• _Textabschnitt_
::::::
2. Durch eine Berichtigung, welche in Form eines in unmittelbaren zeitlichen
Zusammenhang mit der Zustellung vom Postzusteller gefertigten und von ihm
unterzeichneten Randvermerks erfolgt, wird die Beweiskraft der Postzustellungsurkunde
nicht beeinträchtigt.
Tenor
Die Beschwerde wird aus den im Ergebnis zutreffenden Gründen der
angefochtenen Entscheidung auf Kosten des Angeklagten (§ 473 I StPO)
verworfen.
Gründe
Das Beschwerdevorbringen rechtfertigt keine andere Beurteilung.
::::::
• _Aufgabenstellung_
Führen Sie den Textabschnitt zur Beweiskraft der Postzustellungsurkunde im Anschluss an seinen letzten Satz fort.

• _Bereitgestelltes Material_
::::::
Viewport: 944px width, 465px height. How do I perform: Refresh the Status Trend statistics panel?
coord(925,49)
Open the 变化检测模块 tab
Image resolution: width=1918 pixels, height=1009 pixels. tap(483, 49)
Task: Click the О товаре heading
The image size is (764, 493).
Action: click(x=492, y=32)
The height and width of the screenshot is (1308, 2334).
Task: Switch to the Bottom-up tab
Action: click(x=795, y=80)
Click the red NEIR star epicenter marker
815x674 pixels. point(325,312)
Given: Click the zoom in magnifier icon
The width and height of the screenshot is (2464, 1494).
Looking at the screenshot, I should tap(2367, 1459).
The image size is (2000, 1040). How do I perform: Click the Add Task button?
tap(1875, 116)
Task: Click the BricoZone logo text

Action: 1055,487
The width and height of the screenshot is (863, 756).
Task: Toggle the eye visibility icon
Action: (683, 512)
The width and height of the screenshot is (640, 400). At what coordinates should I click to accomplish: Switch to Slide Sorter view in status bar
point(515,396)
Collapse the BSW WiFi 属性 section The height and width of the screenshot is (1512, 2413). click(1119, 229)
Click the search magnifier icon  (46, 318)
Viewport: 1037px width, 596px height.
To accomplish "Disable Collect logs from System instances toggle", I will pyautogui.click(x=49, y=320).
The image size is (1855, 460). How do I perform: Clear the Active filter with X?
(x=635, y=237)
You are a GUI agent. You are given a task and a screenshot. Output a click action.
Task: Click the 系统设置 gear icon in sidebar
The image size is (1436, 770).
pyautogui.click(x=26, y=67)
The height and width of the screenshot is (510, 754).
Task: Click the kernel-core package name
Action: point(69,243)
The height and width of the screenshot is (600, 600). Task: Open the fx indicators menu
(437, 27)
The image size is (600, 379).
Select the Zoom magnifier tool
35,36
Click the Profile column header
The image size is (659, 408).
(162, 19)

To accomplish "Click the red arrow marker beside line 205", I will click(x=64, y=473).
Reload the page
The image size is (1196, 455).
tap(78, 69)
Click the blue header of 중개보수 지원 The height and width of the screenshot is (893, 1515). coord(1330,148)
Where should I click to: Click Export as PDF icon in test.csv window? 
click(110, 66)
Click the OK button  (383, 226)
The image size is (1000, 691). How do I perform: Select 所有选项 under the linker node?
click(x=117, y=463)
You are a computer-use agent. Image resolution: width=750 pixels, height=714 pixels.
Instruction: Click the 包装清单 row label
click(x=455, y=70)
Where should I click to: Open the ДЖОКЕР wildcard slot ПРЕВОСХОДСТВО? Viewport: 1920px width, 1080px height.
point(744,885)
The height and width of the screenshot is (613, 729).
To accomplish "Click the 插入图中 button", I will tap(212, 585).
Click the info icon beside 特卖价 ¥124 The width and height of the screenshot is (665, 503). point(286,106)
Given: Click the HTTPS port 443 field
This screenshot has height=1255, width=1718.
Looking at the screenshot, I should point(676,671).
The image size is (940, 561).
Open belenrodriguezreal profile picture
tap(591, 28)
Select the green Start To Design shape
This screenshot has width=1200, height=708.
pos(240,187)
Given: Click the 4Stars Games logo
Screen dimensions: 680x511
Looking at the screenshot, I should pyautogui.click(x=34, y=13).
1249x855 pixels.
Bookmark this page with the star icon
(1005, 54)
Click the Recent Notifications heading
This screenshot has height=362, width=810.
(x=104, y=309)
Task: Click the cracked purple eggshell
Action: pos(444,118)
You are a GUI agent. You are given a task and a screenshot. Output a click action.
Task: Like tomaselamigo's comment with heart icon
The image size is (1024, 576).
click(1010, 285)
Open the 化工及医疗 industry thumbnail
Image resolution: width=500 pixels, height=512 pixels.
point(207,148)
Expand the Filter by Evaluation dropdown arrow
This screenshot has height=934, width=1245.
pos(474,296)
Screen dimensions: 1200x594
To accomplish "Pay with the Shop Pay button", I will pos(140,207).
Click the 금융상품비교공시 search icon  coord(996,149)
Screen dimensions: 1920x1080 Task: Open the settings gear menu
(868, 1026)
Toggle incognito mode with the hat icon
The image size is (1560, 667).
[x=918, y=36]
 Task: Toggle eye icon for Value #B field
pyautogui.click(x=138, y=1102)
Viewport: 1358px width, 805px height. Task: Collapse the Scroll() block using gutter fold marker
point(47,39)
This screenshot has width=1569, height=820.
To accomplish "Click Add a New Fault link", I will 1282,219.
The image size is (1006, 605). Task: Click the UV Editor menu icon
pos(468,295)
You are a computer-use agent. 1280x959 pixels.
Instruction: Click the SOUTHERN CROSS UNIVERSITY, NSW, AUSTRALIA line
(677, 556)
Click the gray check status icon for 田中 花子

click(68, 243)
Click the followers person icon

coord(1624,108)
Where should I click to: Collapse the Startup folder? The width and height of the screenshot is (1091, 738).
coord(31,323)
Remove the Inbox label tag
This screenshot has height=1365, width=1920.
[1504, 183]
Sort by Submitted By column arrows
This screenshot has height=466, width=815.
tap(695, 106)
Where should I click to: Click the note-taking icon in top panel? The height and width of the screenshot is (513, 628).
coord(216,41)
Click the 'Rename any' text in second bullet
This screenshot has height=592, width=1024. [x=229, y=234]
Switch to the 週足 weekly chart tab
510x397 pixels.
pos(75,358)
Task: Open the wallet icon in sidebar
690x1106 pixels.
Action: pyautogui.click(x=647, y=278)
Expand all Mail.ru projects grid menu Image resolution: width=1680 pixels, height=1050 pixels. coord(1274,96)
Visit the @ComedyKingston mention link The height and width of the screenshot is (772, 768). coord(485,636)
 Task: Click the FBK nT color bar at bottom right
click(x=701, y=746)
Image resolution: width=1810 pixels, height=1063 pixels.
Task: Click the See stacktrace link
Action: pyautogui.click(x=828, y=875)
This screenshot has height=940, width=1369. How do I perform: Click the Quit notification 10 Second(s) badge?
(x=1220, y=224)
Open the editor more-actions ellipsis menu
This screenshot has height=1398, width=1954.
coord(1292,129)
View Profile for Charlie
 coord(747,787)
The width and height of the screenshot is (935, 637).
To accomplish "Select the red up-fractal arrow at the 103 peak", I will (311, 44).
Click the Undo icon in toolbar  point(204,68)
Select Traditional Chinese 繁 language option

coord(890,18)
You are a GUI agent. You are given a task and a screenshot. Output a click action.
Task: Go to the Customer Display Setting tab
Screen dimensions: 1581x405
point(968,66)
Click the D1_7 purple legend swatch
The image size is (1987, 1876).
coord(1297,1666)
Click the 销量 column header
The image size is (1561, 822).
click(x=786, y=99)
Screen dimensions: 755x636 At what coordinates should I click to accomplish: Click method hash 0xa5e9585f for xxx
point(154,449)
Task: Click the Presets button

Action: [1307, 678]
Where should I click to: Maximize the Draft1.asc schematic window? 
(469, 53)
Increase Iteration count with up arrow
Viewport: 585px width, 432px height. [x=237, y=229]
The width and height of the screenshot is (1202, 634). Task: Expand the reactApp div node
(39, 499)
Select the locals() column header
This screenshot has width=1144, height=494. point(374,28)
::::::
• _Schriftliche Antwort_
Die Kammer ist zu Recht davon ausgegangen, dass das Schreiben des
Angeklagten vom 14.10.2010 als Berufung auszulegen ist. Das Amtsgericht ist
nach § 231 II StPO verfahren. Gegen das in Abwesenheit des Angeklagten
verkündete Urteil vom 04.8.2010 waren deshalb nur die Berufung und die Revision
gegeben. Eine Wiedereinsetzung in den vorigen Stand entsprechend § 235 StPO,
die im Begehren des Verurteilten nach einer „Chance zur Äußerung“ auch noch
erblickt werden könnte, ist hingegen ausgeschlossen (vgl. BGHSt 10, 304; Meyer-
Goßner, StPO, 53. Aufl., § 235 Rn 10; Gmel, in: KK-StPO, 6. Aufl., § 231 Rn 14;
Becker, in: Löwe/Rosenberg, StPO, 26. Aufl., § 231 Rn 37).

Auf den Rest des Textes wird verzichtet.